In this new environment large centralized power production facilities will become dinosaurs, unless they become far more efficient. This is why the goals in the CPP for power plants make sense, not just from an environmental perspective, but also an economic one. The CPP actually provides Power Companies a good model on how to adapt to this new environment. In the case of old very large generating facilities the best approach may be to retire them or convert them. Spending excessive amounts of money on a facility that does not fit the new more distributed power production model, of the future, may not make sense. Converting older coal burning facilities to NGCC is becoming common place, however, this method makes most sense for small to mid-size facilities [9]. Another approach for improving the efficiency of facilities is combined heat and power (CHP), where the excess heat from the boiler is used in some other process, such as an anaerobic digester in waste treatment. But again this is a technology best applied to small and mid-size power plants. For large coal burning power plants the best approach may be a step-wise one, that improves the efficiency of the plant, while paying for itself over a relatively short period of time. 

Augmenting existing coal fired steam electric plants with solar thermal, is away Power Companies can reduce emissions from coal plants in a relatively short period of time (18 months) [10]. There are two approaches, the first is to use the steam, produced from solar, to help heat feedwater to the plant. Feedwater is usually heated by steam produced from burning coal [11], so replacing that process with solar thermal can reduce emissions, and improve efficiency of the plant by 3% to 7% [12]. The pay of period is 5 to 10 years. The second approach is for the steam, from solar, to be used directly in the steam turbine. This approach has been studied by the National Renewable Energy Lab (NREL), where they examined the potential of augmenting coal, and gas steam power plants, in the US, with solar thermal [13]. The Roxboro Steam Plant was one of the plants that passed their examination, with a 'fair' grade [14], warranting a more comprehensive examination.

By far the most cost effective way to reduce GHG emissions is through demand side efficiency [15]. The CPP enables states to include that approach in their plan, reducing the need to shutdown plants because they can make a legitimate argument that those plants would be used less. Renewable energy is also a very cost effective way of reducing GHG emissions [16], and coupled with the reduced cost of electric storage [17], it is revolutionizing the power industry. The CPP provides a method for Power Companies to invest in renewables, and then use that electricity as credits to offset GHG emissions. These approaches along with others, in the CPP, make its implementations very achievable and affordable. The opposition wants to focus on the electric generating unit, making such reductions much more difficult and expensive. However, even in the case of the generating unit, substantial improvements in efficiency can be made, especially if you augment it with renewables. 
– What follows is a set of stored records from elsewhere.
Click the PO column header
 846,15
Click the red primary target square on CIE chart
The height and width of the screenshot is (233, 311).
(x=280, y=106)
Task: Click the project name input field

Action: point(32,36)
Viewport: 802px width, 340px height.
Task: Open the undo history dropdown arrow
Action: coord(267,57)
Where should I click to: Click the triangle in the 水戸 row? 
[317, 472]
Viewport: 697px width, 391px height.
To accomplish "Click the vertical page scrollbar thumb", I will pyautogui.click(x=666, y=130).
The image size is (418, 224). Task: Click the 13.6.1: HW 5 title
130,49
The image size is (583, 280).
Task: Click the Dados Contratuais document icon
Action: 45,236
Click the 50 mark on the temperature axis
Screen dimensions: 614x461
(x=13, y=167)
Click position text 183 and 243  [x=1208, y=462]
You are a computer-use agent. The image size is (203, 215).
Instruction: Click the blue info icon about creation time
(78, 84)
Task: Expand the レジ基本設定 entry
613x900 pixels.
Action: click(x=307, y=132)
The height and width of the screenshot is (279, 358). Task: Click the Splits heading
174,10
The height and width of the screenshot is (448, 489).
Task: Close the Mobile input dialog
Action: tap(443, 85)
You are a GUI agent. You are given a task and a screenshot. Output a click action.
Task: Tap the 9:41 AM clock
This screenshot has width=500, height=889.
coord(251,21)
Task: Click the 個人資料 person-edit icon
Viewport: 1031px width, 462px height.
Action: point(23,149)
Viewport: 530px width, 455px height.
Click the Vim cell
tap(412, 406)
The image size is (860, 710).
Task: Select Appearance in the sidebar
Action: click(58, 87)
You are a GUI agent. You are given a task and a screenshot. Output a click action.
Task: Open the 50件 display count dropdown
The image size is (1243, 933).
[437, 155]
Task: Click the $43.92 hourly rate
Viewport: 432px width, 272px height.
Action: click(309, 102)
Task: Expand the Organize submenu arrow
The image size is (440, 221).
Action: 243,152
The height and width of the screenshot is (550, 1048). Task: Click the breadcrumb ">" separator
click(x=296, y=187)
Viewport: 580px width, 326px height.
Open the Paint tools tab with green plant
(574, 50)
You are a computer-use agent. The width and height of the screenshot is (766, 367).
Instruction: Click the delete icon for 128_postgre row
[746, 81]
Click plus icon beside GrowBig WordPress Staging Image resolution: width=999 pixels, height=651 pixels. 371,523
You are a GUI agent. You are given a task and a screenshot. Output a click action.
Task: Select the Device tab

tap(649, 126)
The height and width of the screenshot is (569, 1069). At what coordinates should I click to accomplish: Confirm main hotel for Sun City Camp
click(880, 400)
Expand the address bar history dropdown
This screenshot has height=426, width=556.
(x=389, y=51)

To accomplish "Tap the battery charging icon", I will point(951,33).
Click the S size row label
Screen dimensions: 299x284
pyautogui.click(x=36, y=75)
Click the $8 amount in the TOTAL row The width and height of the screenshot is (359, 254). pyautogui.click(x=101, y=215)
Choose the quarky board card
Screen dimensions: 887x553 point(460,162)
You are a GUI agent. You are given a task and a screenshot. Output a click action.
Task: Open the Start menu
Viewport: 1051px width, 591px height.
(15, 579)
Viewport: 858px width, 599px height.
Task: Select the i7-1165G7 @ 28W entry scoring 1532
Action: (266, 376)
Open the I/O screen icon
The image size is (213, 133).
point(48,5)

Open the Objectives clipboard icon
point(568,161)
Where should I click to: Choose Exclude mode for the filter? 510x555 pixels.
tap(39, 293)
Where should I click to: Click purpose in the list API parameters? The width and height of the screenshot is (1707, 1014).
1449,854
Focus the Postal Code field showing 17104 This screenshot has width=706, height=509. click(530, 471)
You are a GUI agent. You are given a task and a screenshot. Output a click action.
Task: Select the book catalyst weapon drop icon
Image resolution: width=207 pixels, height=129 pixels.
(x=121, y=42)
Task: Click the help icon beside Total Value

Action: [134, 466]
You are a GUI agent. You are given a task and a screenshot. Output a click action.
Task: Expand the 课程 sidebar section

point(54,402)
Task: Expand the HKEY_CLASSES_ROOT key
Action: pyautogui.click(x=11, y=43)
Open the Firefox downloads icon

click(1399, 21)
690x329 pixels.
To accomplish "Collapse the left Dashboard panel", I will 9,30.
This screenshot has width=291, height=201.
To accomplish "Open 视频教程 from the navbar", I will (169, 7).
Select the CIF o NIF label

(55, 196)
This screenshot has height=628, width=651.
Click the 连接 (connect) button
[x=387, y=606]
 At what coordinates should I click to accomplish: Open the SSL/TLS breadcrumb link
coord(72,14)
As mentioned above, the power industry is changing, and not just because of environmental regulation. It is arguable that the main drivers to this change are technology and deregulation, the later is only occurring in parts of the US. North Carolina has not deregulated electric utilities, and since the merger of Duke Energy and Progress Energy it has become even more centralized. The most visible example of this, is that third party solar is still not permitted by the state [18], so even though the state is 7th in the nation in solar, most of it comes from utility scale solar in rural areas. Third party solar would increase commercial roof top, and parking lot solar, generating the electricity at the point of demand, and reducing the need for distribution and transmission. This decentralized approach coupled with localized storage of electricity, is far more resilient and efficient. The CPP can enable this approach to be implemented sooner, but if the CPP is killed, this transition will still take place.